- **Extracted entries**:

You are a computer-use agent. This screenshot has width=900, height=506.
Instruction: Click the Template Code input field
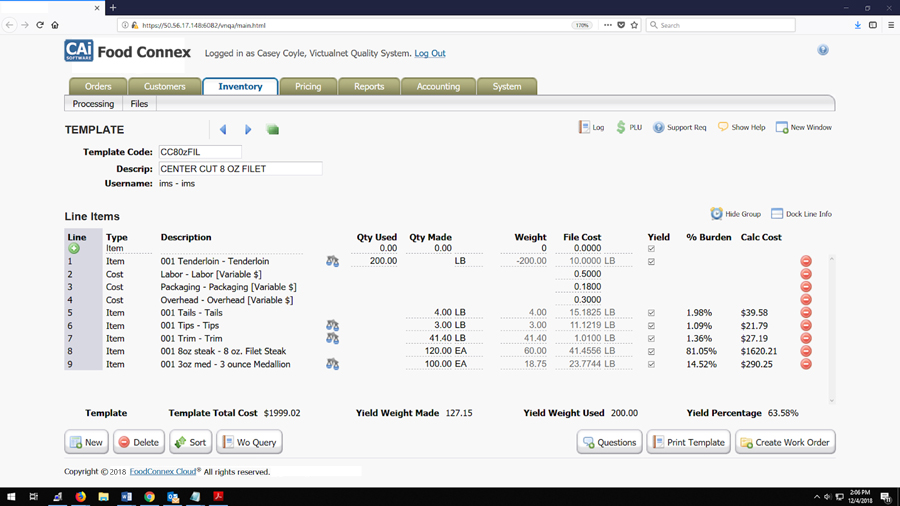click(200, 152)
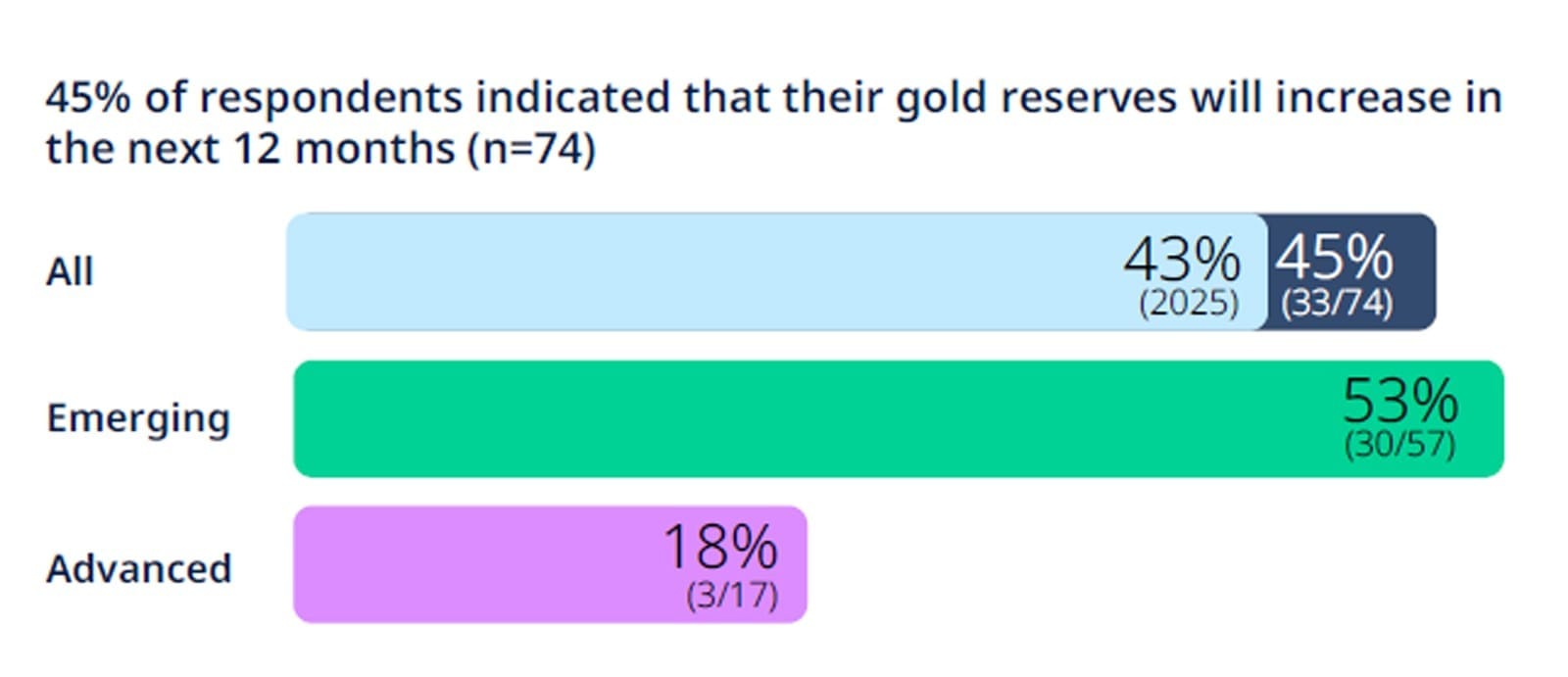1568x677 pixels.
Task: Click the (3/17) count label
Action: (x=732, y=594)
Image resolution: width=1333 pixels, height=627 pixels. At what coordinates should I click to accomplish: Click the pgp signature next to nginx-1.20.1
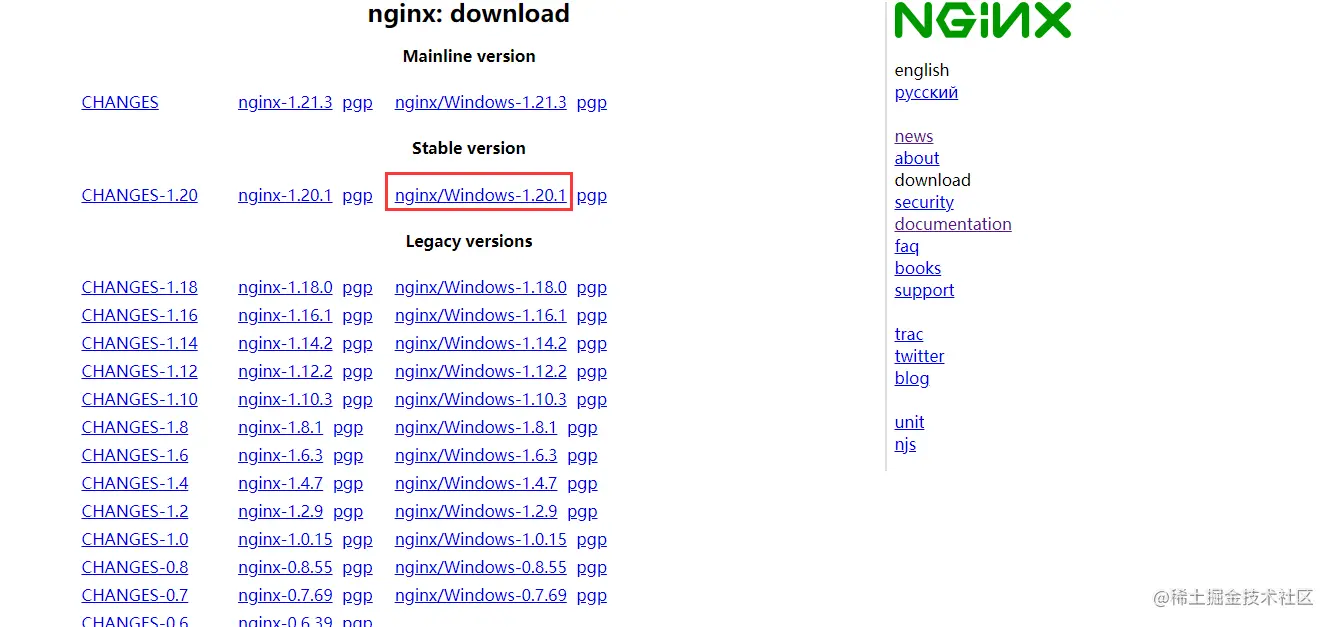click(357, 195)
--
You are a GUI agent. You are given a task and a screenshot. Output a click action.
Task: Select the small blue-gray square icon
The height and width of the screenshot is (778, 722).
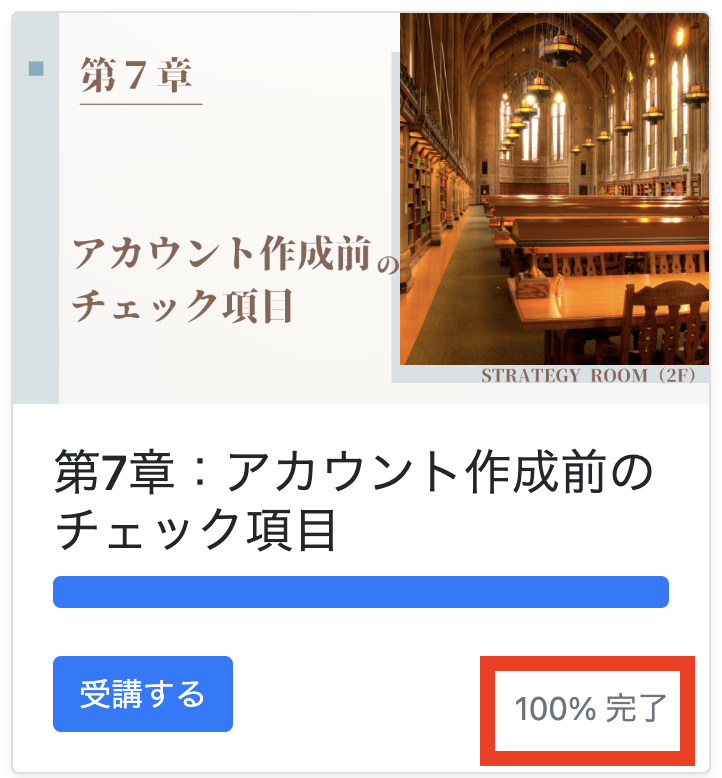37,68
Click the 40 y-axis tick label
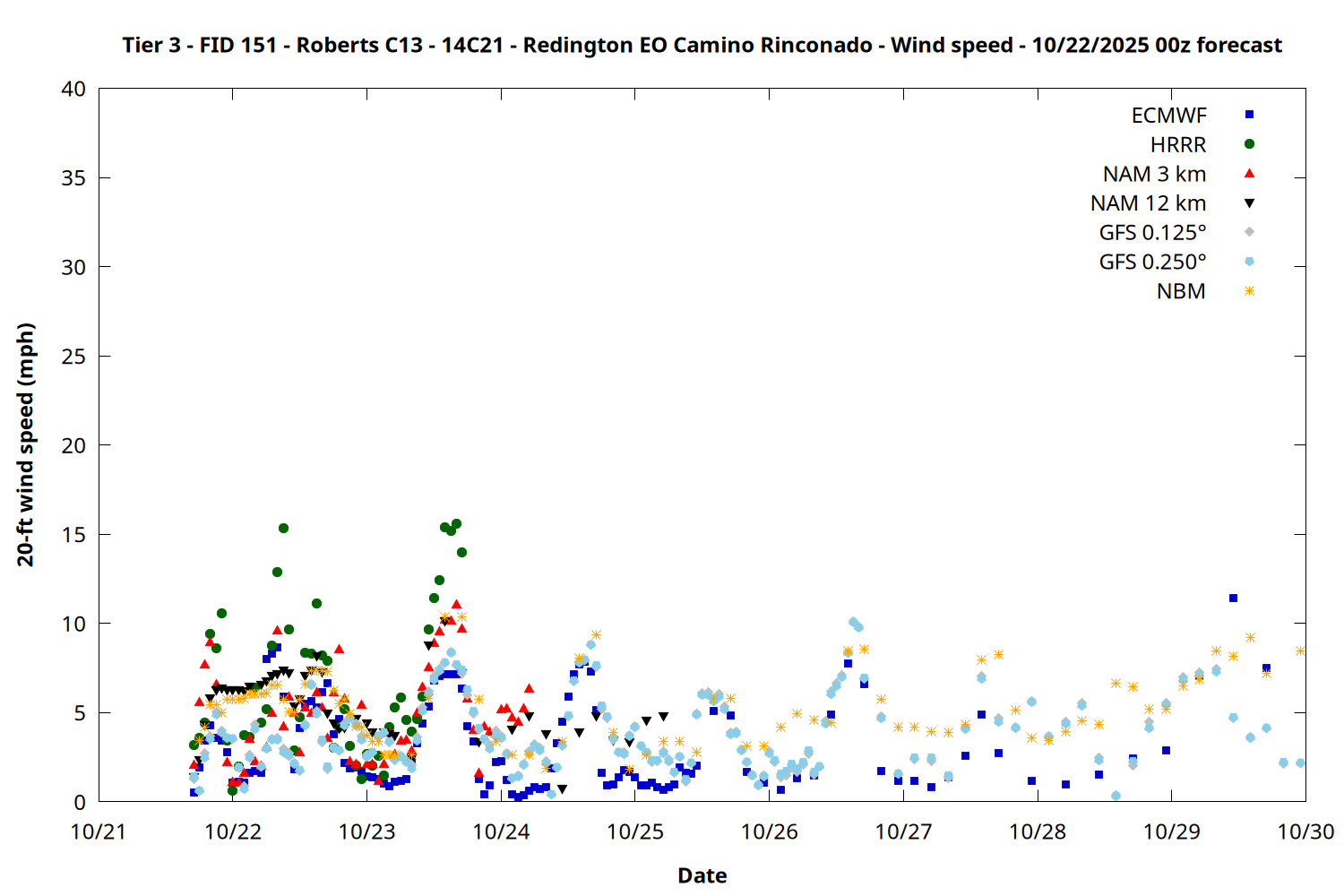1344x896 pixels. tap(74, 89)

- **Your objective**: Each line in the records that carries "agent" must be copied out.

- **Solution to the exercise**:
You are a computer-use agent. This screenshot has width=900, height=506.
You are a GUI agent. You are given a task and a screenshot. Output a click action.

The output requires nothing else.